Sorsam: “Siz hiç tuzlu ceviz yediniz mi?” diye. “O da ne?” dersiniz. “Tuzlu ceviz de olur muymuş?..”

Olur, neden olmasın? Tuzlu fıstık, tuzlu fındık, tuzu badem hatta tuzlu araşit(yer fıstığı) oluyor da tuzlu ceviz niçin olmasın?

Ben yaptım oldu.

Tavaya biraz su koydum. Suya tuz ekledim. Cevizi, içini irili ufaklı bölüp tavadaki tuzlu suya kattım. Ocağı yaktım. Tavayı ocağa koydum. Tahta kaşıkla durmadan karıştırdım. Tuzlu su yok olup cevize emiş karış oluncaya dek…

Ceviz içi, bu kıvama gelince tavayı ocaktan alıp bir tabağa boşalttım. Soğumasını bekledim. Soğuyunca tabağı rakı masasına getirdim. Tuzlu fıstığın, fındığın, bedemin yanında yerini aldı. Öbürlerinin içinde kraliçe gibiydi. Tadına doyamadım.

Siz de deneyin. Başaracak, yaptığınız işi beğeneceksiniz.

Şimdi artık Arşimet gibi bağırabilirim değil mi?

- Evraka evraka! Ben buldum!

***

Buluşumun bireylerce kullanılmasında hiçbir sakınca yok.

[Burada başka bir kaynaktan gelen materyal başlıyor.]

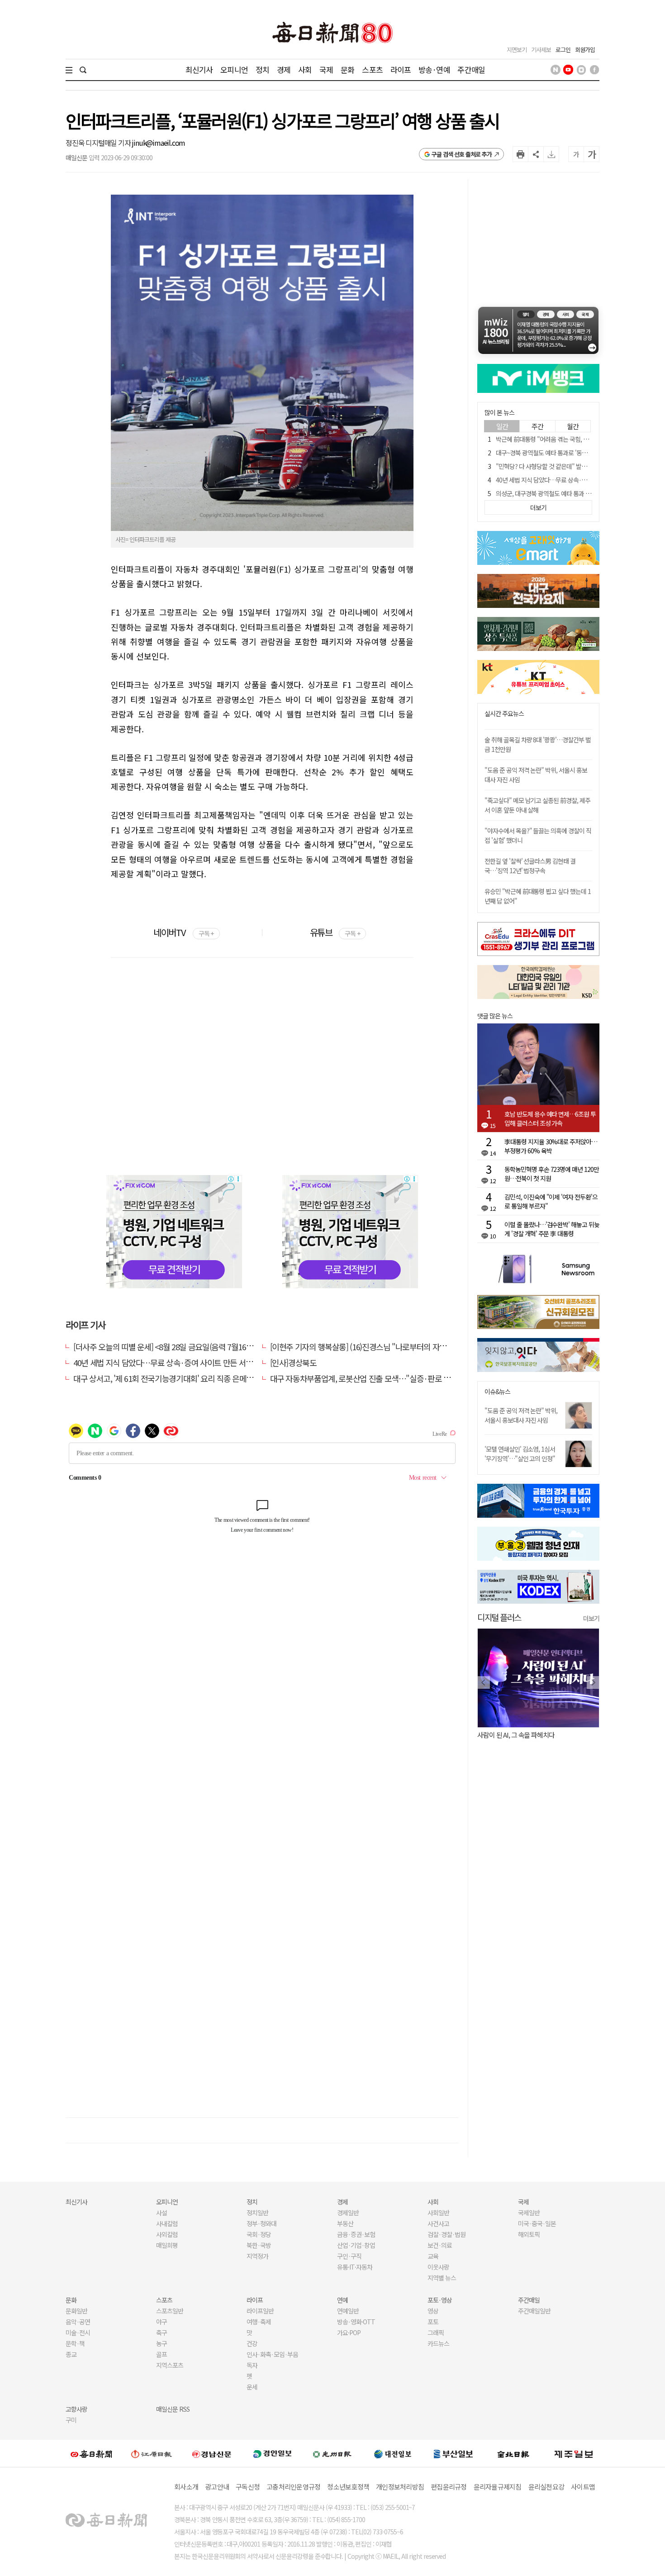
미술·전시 (78, 2332)
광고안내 (217, 2486)
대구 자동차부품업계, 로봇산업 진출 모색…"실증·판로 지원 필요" (373, 1378)
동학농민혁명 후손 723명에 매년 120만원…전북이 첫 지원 (551, 1174)
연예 (342, 2300)
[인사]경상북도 (293, 1362)
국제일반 (529, 2212)
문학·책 (75, 2343)
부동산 (345, 2223)
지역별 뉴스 (442, 2278)
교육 (433, 2256)
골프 (161, 2354)
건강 (252, 2343)
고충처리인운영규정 (293, 2486)
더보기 (591, 1618)
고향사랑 (76, 2409)
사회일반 (438, 2212)
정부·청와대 (261, 2223)
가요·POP (349, 2332)
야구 (161, 2321)
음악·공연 (78, 2321)
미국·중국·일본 (537, 2223)
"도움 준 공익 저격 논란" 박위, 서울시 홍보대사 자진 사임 (520, 1415)
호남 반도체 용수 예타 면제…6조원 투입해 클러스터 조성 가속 (550, 1118)
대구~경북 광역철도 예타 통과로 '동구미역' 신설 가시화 (562, 452)
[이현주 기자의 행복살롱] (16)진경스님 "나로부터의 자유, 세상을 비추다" (384, 1347)
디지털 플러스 (499, 1617)
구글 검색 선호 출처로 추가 (462, 154)
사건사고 (438, 2223)
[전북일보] (513, 2453)
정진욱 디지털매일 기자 (99, 142)
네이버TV (183, 932)
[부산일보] (453, 2453)
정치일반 (257, 2212)
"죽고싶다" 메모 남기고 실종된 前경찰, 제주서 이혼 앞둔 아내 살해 (537, 805)
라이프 (400, 69)
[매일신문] (91, 2453)
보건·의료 (440, 2245)
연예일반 (348, 2311)
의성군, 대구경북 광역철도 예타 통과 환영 (546, 493)
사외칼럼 (167, 2234)
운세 (252, 2387)
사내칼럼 (167, 2223)
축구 (161, 2332)
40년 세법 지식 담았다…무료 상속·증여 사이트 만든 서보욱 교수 (174, 1362)
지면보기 (517, 49)
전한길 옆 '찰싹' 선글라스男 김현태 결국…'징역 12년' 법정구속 (529, 865)
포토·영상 (440, 2300)
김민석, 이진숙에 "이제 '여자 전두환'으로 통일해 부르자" (551, 1201)
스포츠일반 (169, 2311)
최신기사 (199, 69)
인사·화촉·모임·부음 (272, 2354)
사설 (161, 2212)
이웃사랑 (438, 2267)
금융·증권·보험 (356, 2234)
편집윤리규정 (449, 2486)
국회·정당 (259, 2234)
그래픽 (436, 2332)
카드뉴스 (438, 2343)
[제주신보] (574, 2453)
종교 (71, 2354)
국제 (326, 69)
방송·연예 (434, 69)
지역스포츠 (169, 2365)
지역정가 (257, 2256)
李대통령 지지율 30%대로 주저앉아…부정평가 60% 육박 (550, 1146)
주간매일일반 (534, 2311)
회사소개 (186, 2486)
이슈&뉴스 (497, 1391)
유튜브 (335, 932)
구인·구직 (349, 2256)
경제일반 (348, 2212)
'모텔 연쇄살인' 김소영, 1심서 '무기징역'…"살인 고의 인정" (519, 1453)
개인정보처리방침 (400, 2486)
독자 (252, 2365)
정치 (262, 69)
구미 (71, 2420)
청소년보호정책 (348, 2486)
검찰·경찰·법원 (447, 2234)
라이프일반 (260, 2311)
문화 (347, 69)
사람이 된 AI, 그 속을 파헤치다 (516, 1735)
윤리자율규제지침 (498, 2486)
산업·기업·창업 (356, 2245)
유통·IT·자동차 (354, 2267)
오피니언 (234, 69)
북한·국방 (259, 2245)
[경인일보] (272, 2453)
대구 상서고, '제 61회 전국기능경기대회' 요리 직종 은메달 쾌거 (171, 1378)
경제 (283, 69)
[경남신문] (211, 2453)
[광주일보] (332, 2453)
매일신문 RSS (173, 2409)
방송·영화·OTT (356, 2321)
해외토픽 (529, 2234)
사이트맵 (583, 2486)
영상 (433, 2311)
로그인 (563, 49)
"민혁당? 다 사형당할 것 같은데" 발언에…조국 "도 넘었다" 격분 (573, 466)
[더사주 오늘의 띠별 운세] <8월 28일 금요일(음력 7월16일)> (166, 1347)
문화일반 (76, 2311)
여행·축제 (259, 2321)
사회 (305, 69)
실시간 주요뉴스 (504, 713)
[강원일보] (151, 2453)
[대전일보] (392, 2453)
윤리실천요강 (546, 2486)
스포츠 (372, 69)
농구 (161, 2343)
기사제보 (541, 49)
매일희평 (167, 2245)
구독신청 (248, 2486)
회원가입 (585, 49)
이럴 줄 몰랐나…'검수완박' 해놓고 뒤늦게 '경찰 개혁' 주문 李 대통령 (551, 1229)
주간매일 (471, 69)
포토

Ancak kazanç amacıyla değerlendirmeye gidenler kendilerini yargıç karşısında bulurlar.

Korkarım bana da bir miktar tazminata ödemeye mahkûm edilirler de ben de böylece Tayyip Emminin maaşımıza kattığı 20 liralık zamdan elde ettiğim toplu iğneyi silah olarak kullanıp geçim canavarıyla boğuşmaktan kurtulurum.

***

Şimdi cevizin kavrulmuş tuzlusuyla kavrulmamışının yararlarına bakalım:

 Günde 3-5 tane ceviz tüketimi, bir insanın sağlığına aşağıdaki önemli katkılarda bulunuyor: (Kabuklu yenmemesi şiddetle önerilir.)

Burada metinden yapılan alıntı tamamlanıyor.